Purple Henthorn Spider

Hook: Mustad R70-7957 nymph hook, size 14
Hackle: mallard underwing coverts
Thread: Pearsall's gossamer silk thread, color purple
Collar: peacock sword

Tuesday, September 3, 2013

A Quiet Saturday Morning

West Meadow Creek
 After an excruciatingly long week at work, a little piece and quiet was just what the doctor ordered.
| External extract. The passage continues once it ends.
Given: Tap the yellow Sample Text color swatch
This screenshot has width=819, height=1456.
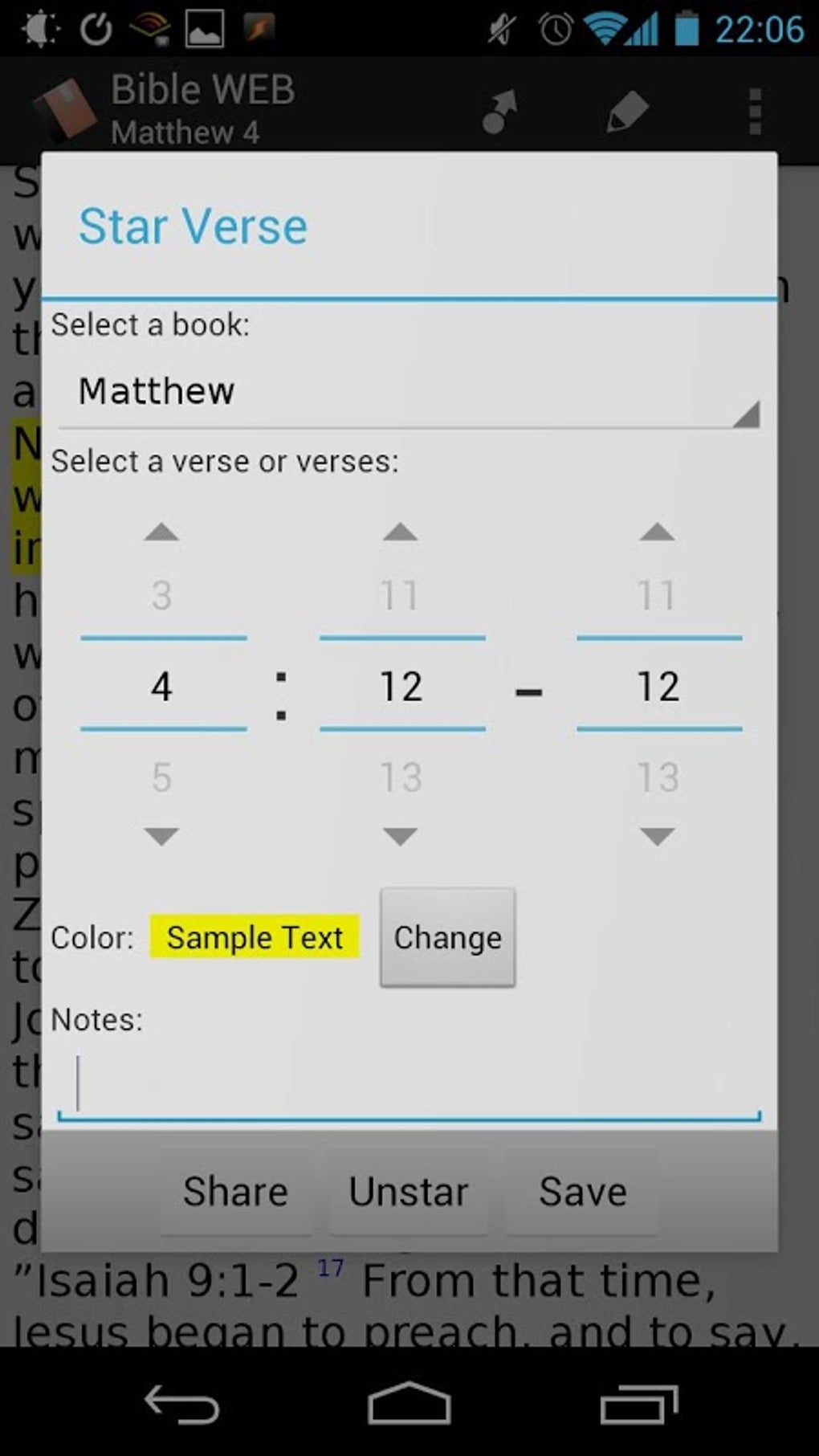Looking at the screenshot, I should pos(255,937).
So this past Saturday morning I took an early morning walk down to West Meadow Creek with a  tenkara rod (actually a Daiwa Kiyose 45SF, which is technically a keiryu rod) and some flies to catch some snappers.

Though I caught a fair number of snappers and the fishing trip could be considered a success the fish seemed to be nothing more than a side note to a morning that was more important to my own mental health than hitting my limit of snappers for the day.  I probably spent as much time just watching the fiddler crabs and the herons going about their business and making a living as I did casting a fly.

Close up of a juvenile bluefish...AKA snapper 
Sometimes it's more important to sit back and "smell the roses" than to accomplish a goal.  Even though I grew up in the Hudson Valley and am more familiar with the changing of seasons concerning streams, rivers and small hills and mountains I have spent enough time around this tidal salt water marsh on Long Island to become familiar with the signs that signal a turn from summer into fall around here.  The sounds, smells and sights were all there for someone who was willing to sit by, observe and let the daily grind and it's worries slip away.
Fiddler crab burrow and sediment balls left over from feeding

I wish there was a way to experience this calm and peace every day , not just on one Saturday morning.  I think it's not just important but vital that all of us try to experience this feeling and take in what's going on around us to maintain our sanity. Fishing is a great way to get away but the most important thing is to getaway.